**Direction 1**
According to the passage on the Arizona rooftop solar dispute, for how many years will the monthly fee charged to residents stay fixed?

----- Passage given -----

Both sides in a dispute over a plan by utilities in Arizona to increase their share of the rooftop solar market have claimed victory, as the proposals were approved, but in significantly amended form.
The US state’s utility regulator, Arizona Corporation Commission (ACC), ruled that Tucson Electric Power and Arizona Public Service will be allowed to proceed with plans to install solar on their customers’ rooftops, at no upfront cost to those customers, instead paying them a small monthly fee for doing so. However, the utility companies must introduce their respective programmes at a reduced scale to original proposals, which would have seen them installing around 30MW of solar across 3,000 residential rooftops.
Instead, the companies will be allowed to run their schemes as pilot programmes, installing only around two-thirds that number of installations in total. They will be permitted to charge a monthly fee that is around the same rate as residents are currently paying as electricity bills, but which will be fixed for 25 years.

----- Extracted information -----

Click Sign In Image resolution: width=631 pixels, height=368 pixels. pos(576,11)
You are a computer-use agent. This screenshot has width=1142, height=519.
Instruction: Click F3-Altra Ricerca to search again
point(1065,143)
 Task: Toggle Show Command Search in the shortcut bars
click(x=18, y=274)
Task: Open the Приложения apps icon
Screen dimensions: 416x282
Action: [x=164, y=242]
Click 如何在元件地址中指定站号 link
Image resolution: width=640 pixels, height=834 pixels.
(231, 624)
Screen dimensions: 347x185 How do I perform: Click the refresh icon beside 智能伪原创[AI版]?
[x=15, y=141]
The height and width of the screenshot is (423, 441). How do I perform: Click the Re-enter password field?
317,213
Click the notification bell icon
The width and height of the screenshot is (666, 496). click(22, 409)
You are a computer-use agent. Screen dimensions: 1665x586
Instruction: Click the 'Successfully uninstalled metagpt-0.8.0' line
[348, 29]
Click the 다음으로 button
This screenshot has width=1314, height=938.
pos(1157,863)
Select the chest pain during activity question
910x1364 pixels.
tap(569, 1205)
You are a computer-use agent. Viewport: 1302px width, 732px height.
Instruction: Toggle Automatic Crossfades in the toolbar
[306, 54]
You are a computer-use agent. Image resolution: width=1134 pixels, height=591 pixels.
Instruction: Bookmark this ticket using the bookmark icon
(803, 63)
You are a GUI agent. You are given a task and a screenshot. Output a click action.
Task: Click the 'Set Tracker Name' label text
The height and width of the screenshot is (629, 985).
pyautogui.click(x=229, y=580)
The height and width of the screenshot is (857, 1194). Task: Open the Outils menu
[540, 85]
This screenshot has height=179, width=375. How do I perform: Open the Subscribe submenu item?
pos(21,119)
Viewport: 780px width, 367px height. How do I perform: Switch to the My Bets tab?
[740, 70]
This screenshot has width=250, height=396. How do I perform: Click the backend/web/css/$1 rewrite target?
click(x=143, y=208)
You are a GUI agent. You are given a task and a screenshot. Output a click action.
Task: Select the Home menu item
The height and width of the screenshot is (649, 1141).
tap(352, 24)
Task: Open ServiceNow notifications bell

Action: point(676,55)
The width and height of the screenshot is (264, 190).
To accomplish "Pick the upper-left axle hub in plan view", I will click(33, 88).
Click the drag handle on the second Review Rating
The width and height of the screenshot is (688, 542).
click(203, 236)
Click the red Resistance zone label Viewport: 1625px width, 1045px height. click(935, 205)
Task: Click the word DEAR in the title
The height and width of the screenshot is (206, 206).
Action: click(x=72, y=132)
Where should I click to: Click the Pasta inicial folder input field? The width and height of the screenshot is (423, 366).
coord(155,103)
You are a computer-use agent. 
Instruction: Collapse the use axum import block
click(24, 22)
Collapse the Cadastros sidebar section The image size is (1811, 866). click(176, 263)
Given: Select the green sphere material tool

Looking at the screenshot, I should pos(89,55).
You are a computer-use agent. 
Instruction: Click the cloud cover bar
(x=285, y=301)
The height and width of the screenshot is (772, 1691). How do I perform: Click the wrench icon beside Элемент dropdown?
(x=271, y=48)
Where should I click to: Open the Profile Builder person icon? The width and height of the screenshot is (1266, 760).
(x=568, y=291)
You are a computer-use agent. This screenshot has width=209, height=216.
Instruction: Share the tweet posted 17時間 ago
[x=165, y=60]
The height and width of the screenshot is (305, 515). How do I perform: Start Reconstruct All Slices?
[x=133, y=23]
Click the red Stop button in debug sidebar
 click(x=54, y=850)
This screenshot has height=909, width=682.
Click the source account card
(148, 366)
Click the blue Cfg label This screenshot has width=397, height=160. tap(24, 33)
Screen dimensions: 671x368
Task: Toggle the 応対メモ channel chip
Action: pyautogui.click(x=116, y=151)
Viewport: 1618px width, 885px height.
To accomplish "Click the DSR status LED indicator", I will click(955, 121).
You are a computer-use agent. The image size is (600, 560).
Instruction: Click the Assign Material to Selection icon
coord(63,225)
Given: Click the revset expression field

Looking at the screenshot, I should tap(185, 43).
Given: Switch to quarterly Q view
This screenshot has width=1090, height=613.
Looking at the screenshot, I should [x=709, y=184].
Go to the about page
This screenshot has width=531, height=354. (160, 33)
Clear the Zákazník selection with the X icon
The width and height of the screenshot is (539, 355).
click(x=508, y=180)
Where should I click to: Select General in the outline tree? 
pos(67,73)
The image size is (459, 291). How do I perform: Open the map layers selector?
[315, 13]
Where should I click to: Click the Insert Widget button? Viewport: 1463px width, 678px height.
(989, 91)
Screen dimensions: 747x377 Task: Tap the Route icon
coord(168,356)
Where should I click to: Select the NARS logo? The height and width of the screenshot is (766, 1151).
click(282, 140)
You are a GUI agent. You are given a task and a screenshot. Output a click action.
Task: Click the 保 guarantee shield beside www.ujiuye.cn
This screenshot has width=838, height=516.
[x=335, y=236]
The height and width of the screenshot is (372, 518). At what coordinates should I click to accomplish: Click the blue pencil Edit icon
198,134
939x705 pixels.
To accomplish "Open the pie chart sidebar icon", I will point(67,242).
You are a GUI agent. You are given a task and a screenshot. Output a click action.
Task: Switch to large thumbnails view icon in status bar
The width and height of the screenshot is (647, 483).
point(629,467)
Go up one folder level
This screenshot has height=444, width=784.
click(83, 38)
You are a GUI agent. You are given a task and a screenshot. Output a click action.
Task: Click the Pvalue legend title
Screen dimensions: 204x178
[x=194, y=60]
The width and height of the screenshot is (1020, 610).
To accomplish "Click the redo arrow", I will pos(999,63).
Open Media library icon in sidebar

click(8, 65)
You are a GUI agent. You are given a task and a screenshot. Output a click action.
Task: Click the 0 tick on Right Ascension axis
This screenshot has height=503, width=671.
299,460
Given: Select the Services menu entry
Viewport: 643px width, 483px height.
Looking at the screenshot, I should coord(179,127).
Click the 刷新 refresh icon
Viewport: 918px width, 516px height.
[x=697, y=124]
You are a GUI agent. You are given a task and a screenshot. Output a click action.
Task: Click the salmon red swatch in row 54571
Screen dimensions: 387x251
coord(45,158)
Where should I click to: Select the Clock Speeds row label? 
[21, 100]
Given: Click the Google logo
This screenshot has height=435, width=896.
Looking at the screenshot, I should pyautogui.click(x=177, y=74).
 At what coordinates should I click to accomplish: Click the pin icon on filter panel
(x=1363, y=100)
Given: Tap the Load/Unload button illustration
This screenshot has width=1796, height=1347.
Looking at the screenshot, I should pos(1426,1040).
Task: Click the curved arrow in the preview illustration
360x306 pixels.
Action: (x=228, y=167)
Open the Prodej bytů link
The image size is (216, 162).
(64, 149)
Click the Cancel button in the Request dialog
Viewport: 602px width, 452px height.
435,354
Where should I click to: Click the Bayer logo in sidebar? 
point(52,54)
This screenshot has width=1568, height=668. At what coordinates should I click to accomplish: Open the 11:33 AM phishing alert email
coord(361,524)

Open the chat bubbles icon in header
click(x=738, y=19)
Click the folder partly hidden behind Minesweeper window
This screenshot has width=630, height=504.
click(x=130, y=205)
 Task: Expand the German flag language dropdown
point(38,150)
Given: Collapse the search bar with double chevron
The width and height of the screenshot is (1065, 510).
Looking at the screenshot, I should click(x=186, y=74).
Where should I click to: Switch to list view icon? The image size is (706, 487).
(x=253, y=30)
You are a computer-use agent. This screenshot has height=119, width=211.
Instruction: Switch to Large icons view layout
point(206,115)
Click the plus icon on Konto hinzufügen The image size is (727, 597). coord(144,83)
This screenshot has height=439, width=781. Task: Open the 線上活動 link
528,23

-----

**Direction 2**
From the listing, extract every line verbatim, starting with its first line and going on through the line with "click(x=18, y=274)".

**Correct result 1**
25 years

**Correct result 2**
Click Sign In Image resolution: width=631 pixels, height=368 pixels. pos(576,11)
You are a computer-use agent. This screenshot has width=1142, height=519.
Instruction: Click F3-Altra Ricerca to search again
point(1065,143)
 Task: Toggle Show Command Search in the shortcut bars
click(x=18, y=274)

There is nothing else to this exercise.